### Aim:
Please rewrite the data below, putting "screen capture" wherever "screenshot" appears and changing nothing else. Leave the pictures out of your answer.

### Data records:
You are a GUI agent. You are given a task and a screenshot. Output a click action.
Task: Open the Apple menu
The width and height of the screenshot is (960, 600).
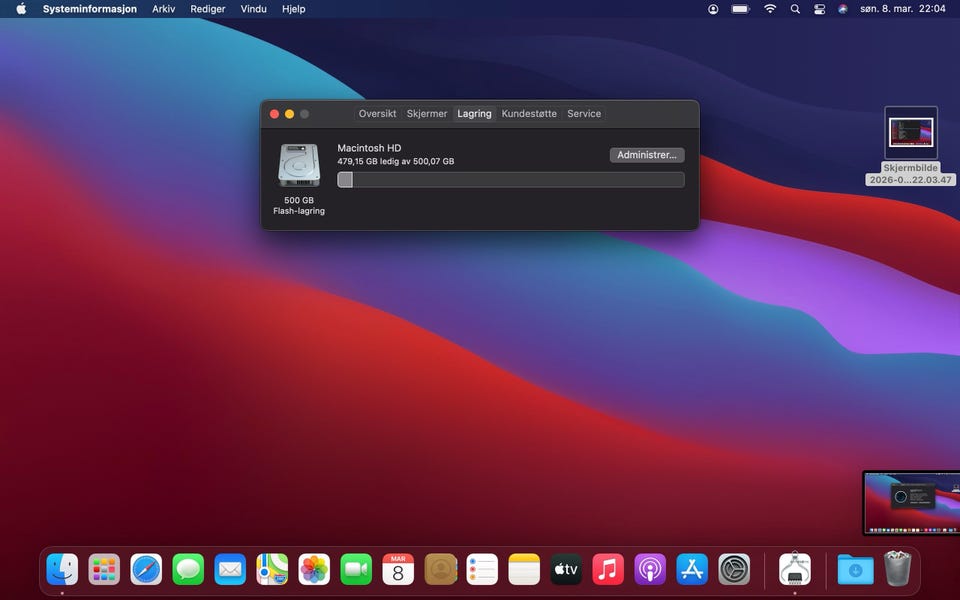pos(21,9)
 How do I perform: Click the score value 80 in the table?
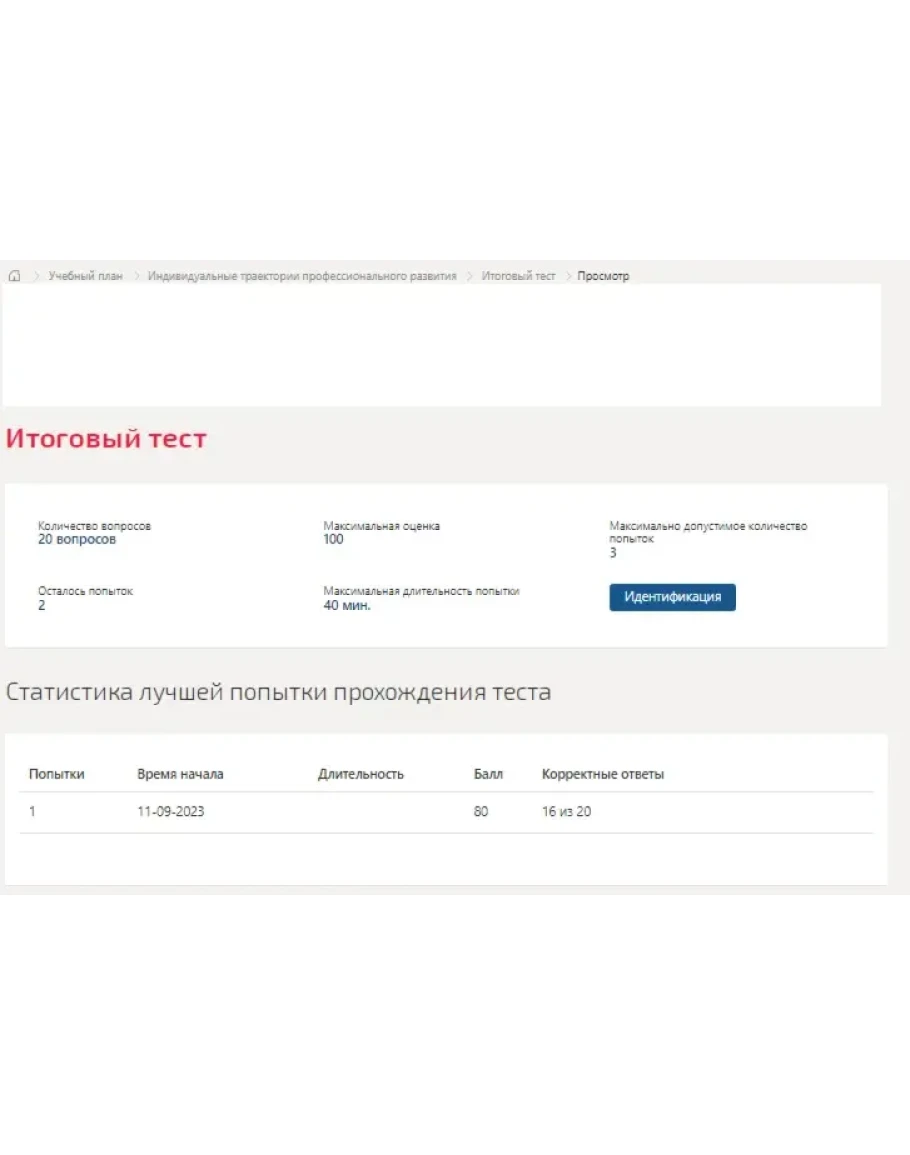click(481, 812)
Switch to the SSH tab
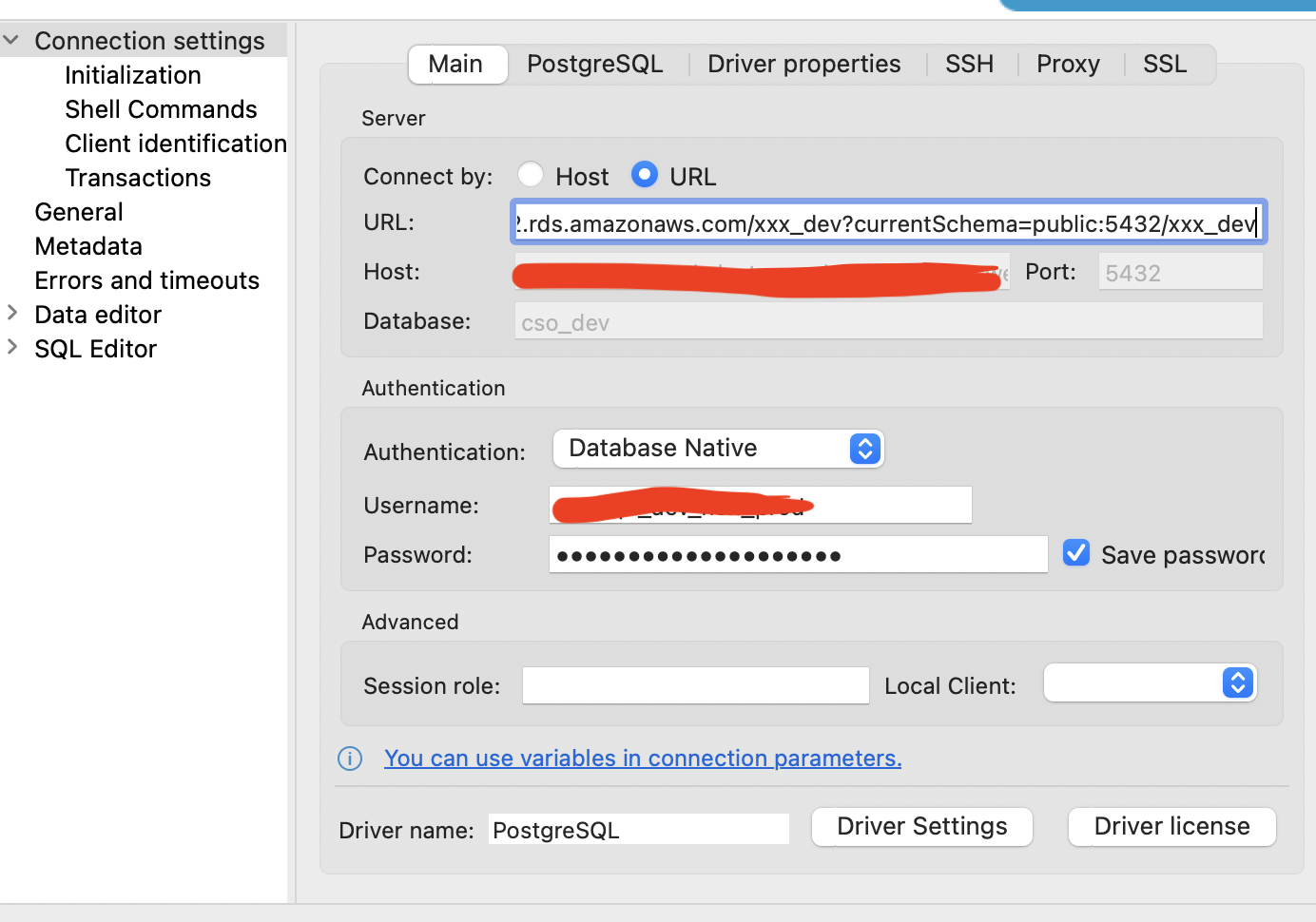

### Exercise result:
You are a GUI agent. You are given a task and a screen capture. Output a click action.
Task: Open the Apple menu
The width and height of the screen capture is (960, 600).
pos(21,9)
 How do I perform: Click the score value 80 in the table?
click(481, 812)
Switch to the SSH tab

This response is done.